Sunday, November 18, 2012

Death and Life

     This past week, we read a few poems by Emily Dickinson and Walt Whitman. I thought I knew all there is to know about death, but these poems have opened my eyes to what death really teaches us about life.
     In Dickinson's poem, "Because I could not stop for Death", death is personified as a polite and kind carriage driver. This is unusual because most people would never think of losing someone they love to death in a positive way, but what Dickinson is expressing in this poem is that death is, although an ending to a life, the start to peaceful immortality. Another one of Dickinson's poems from a different point in her life, "My life closed twice before its close", shows her more negative view of death. This poem is about how she felt as if she died inside twice because of losing loved ones to death. It teaches that death really causes more pain for the ones who remain alive than it could ever cause for the one who died.
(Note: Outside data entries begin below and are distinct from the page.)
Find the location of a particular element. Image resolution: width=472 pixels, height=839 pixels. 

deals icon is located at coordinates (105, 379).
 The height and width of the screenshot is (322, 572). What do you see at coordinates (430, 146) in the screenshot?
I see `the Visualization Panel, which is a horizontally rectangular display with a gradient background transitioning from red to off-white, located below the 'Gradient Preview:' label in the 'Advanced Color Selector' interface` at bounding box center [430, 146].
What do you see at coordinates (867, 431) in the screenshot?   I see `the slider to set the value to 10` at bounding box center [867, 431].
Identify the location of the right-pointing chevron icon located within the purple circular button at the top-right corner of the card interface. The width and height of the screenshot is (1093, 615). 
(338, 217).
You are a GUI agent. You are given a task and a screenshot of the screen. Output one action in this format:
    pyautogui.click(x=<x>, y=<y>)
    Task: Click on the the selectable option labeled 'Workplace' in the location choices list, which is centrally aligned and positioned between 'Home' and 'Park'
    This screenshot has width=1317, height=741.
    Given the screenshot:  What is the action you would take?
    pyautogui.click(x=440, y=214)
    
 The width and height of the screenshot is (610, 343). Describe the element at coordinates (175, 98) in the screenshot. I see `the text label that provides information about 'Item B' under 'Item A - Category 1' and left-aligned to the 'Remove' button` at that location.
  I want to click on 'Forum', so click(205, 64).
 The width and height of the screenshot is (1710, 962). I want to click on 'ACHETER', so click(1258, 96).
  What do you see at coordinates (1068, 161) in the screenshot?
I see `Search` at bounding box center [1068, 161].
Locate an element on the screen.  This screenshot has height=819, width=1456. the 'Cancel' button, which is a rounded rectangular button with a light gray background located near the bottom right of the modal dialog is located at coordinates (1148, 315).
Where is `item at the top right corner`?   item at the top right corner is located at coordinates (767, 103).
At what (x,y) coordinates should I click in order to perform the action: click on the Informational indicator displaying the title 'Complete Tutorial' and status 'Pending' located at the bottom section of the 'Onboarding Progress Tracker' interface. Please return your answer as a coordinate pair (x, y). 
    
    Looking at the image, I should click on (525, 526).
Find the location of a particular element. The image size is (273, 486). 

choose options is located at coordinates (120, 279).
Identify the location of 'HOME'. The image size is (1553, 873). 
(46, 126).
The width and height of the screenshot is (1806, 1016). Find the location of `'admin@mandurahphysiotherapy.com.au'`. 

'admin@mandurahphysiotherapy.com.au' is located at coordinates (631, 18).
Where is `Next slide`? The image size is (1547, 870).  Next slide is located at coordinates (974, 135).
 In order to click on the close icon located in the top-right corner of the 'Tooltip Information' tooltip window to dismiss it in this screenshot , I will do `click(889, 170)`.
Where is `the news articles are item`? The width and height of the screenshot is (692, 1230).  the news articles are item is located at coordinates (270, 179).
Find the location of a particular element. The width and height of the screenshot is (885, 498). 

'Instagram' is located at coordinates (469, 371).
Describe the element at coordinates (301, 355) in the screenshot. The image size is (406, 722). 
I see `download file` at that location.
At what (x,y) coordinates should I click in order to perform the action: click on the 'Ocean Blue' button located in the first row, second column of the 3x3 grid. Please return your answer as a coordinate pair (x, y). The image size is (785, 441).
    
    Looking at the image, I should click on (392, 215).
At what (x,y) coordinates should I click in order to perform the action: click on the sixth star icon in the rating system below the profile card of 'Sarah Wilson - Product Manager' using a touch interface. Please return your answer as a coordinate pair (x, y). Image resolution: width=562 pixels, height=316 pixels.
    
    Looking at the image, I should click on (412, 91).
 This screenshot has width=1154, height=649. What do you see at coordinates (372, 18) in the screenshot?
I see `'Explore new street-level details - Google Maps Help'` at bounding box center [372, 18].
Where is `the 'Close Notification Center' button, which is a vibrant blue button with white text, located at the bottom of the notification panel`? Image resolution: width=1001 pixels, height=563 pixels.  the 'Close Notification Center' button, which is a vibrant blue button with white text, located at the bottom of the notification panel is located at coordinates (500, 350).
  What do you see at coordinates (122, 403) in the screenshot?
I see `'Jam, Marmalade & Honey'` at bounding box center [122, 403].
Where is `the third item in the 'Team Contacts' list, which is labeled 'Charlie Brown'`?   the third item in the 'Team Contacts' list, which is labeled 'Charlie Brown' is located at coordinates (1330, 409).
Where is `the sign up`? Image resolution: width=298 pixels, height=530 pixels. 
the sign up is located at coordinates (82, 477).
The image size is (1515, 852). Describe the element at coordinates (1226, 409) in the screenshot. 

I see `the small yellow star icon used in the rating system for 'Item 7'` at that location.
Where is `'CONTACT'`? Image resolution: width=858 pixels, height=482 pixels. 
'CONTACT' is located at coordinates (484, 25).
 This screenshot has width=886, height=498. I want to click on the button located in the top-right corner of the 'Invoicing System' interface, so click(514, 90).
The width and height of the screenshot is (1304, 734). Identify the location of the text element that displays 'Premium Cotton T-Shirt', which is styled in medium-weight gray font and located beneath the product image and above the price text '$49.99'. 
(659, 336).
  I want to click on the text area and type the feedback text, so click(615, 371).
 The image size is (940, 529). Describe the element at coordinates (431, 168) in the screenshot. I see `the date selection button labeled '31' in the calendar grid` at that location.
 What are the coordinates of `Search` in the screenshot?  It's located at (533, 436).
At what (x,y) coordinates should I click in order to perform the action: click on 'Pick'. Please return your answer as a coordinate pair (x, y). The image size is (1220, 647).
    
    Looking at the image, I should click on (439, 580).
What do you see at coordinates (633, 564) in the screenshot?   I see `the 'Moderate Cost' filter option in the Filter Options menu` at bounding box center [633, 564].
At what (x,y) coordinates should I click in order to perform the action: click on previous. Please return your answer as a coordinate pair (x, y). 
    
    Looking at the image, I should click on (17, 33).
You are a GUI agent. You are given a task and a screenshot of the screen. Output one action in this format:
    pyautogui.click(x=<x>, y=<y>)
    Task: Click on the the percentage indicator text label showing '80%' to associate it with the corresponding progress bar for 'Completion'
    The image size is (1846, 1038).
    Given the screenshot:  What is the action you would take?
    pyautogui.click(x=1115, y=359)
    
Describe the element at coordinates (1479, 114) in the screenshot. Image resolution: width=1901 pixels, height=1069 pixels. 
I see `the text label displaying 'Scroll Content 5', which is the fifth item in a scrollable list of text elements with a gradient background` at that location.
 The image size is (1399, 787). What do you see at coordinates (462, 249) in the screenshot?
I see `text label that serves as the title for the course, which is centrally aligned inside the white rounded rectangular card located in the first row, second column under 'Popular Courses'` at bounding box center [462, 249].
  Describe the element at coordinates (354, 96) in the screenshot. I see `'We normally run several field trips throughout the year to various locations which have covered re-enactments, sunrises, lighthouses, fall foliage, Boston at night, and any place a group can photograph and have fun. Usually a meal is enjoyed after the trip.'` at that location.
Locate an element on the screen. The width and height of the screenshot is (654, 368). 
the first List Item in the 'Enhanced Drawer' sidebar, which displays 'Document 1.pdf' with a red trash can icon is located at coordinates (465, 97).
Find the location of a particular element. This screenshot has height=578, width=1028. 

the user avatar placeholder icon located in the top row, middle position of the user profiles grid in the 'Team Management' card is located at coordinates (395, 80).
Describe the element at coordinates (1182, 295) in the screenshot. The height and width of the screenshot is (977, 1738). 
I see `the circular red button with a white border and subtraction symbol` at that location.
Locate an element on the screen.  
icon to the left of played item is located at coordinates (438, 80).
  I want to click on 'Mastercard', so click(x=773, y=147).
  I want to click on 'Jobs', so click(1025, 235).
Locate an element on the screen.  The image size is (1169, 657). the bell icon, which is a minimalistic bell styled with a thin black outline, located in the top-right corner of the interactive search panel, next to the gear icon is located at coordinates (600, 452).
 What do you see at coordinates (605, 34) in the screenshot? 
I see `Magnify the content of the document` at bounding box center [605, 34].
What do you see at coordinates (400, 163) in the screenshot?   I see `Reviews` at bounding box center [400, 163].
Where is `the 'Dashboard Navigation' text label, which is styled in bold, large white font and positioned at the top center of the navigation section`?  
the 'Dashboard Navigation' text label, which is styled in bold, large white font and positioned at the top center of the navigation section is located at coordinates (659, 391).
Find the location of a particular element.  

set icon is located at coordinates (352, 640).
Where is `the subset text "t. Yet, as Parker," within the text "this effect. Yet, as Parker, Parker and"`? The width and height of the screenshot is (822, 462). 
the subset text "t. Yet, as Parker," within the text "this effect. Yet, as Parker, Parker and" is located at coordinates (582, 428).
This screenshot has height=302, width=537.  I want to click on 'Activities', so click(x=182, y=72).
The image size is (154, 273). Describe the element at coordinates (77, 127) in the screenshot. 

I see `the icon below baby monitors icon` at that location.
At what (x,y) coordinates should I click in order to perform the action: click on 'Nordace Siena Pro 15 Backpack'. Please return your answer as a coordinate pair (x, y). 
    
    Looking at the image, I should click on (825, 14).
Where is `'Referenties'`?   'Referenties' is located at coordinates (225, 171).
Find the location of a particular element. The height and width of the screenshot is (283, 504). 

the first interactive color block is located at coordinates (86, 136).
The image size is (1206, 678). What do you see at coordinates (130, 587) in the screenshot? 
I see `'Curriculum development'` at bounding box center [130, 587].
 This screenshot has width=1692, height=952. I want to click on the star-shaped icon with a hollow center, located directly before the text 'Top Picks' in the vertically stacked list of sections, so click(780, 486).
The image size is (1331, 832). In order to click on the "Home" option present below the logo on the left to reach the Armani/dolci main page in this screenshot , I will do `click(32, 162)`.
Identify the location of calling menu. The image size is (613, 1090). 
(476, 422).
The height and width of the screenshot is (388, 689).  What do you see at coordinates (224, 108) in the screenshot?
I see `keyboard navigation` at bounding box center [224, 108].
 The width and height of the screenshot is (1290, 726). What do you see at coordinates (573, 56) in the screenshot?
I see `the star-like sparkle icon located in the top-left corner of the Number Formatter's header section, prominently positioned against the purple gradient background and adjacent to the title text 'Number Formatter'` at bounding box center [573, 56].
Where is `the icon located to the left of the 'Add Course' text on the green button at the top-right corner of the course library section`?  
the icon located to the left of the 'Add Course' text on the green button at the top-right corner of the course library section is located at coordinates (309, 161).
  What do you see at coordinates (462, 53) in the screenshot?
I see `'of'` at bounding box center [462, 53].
In "Success is Counted Sweetest", it doesn't seem like it's about death, but it can relate to a lesson that death teaches. This poem is about how you don't know what success is unless you've never had it. This reminds me of the idea that you don't know what you have until it's gone, which teaches us the importance of making that most of the time we have on this earth. In Whitman's "Song of Myself", he discusses how death is natural and leads you back to where you came from, which is nature. It teaches us to accept that fact that death will occur and to enjoy life while we can, instead of worrying about dying.
     I have never looked at death so carefully as I have reading these poems. I understand and accept death more, both in a positive way. In short, death teaches us that there is eternal life in immortality, it is more painful living through others' deaths than actually dying, it is important to live life to its fullest, and it is even more important to enjoy life while you can.